─── SECÇÃO DE TEXTO ───

Diz ele que o título se deve ao facto de ser um homem nocturno. Mas na verdade Cidade Fantástica é diurno e soalheiro. Há pormenores de dissonância ambiental, que deixam entrever a sua fonte experimentalista, mas acima de tudo vislumbram-se canções pop-rock, recheadas de harmonias apuradas, acordes de uma aparente simplicidade e voz e texturas psicadélicas que nos transportam para outro universo.

É o tipo de obra que nos devolve o prazer e a fantasia que existiu na sua feitura, onde contou com a colaboração de Luís Nunes (Benjamim), que trouxe uma série de cúmplices para a apresentação em palco. No discurso e na atitude perante a realidade de Flak não existe o mínimo de nostalgia, apesar de ter escavado na memória para recuperar muitas das suas recordações da juventude, quando ainda nem sequer pensava em música.

───

## REQUISITOS DAS TAREFAS
1. Segundo o texto sobre Cidade Fantástica, quem colaborou na feitura da obra?
2. Explique, em uma a três frases, a que se deve o título Cidade Fantástica segundo o texto sobre essa obra, e como o texto contraria essa explicação.
3. Reproduza o trecho do texto sobre Cidade Fantástica que começa nas palavras "Diz ele que" e termina após as palavras "pensava em música.".

─── DADOS FORNECIDOS ───

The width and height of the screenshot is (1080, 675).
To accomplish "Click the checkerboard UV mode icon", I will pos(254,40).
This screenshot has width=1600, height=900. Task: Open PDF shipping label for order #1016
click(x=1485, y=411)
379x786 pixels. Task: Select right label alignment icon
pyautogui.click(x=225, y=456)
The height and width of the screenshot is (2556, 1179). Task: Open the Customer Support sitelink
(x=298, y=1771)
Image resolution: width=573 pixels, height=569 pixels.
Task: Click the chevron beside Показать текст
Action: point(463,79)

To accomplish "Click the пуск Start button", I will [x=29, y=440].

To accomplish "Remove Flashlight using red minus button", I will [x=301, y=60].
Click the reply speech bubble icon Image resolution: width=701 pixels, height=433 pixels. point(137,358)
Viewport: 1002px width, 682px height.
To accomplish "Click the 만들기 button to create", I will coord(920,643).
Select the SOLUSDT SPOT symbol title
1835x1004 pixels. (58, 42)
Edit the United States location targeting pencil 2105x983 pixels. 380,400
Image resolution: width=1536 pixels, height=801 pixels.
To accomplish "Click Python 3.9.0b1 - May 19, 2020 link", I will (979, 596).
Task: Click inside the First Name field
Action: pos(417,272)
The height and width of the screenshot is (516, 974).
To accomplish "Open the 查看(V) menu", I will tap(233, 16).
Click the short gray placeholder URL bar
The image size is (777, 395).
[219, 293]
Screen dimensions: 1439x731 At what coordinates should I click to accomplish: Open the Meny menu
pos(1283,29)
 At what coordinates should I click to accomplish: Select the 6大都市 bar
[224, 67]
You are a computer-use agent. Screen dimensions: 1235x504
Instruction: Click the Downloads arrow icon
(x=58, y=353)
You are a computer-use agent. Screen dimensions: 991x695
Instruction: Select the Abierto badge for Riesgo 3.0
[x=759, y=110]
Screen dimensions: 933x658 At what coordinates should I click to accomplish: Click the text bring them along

───

## SOLUÇÕES POR TAREFA
1. Luís Nunes (Benjamim).

2. Diz ele que o título se deve ao facto de ser um homem nocturno. O texto contrapõe que, na verdade, Cidade Fantástica é diurno e soalheiro.

3.
Diz ele que o título se deve ao facto de ser um homem nocturno. Mas na verdade Cidade Fantástica é diurno e soalheiro. Há pormenores de dissonância ambiental, que deixam entrever a sua fonte experimentalista, mas acima de tudo vislumbram-se canções pop-rock, recheadas de harmonias apuradas, acordes de uma aparente simplicidade e voz e texturas psicadélicas que nos transportam para outro universo.

É o tipo de obra que nos devolve o prazer e a fantasia que existiu na sua feitura, onde contou com a colaboração de Luís Nunes (Benjamim), que trouxe uma série de cúmplices para a apresentação em palco. No discurso e na atitude perante a realidade de Flak não existe o mínimo de nostalgia, apesar de ter escavado na memória para recuperar muitas das suas recordações da juventude, quando ainda nem sequer pensava em música.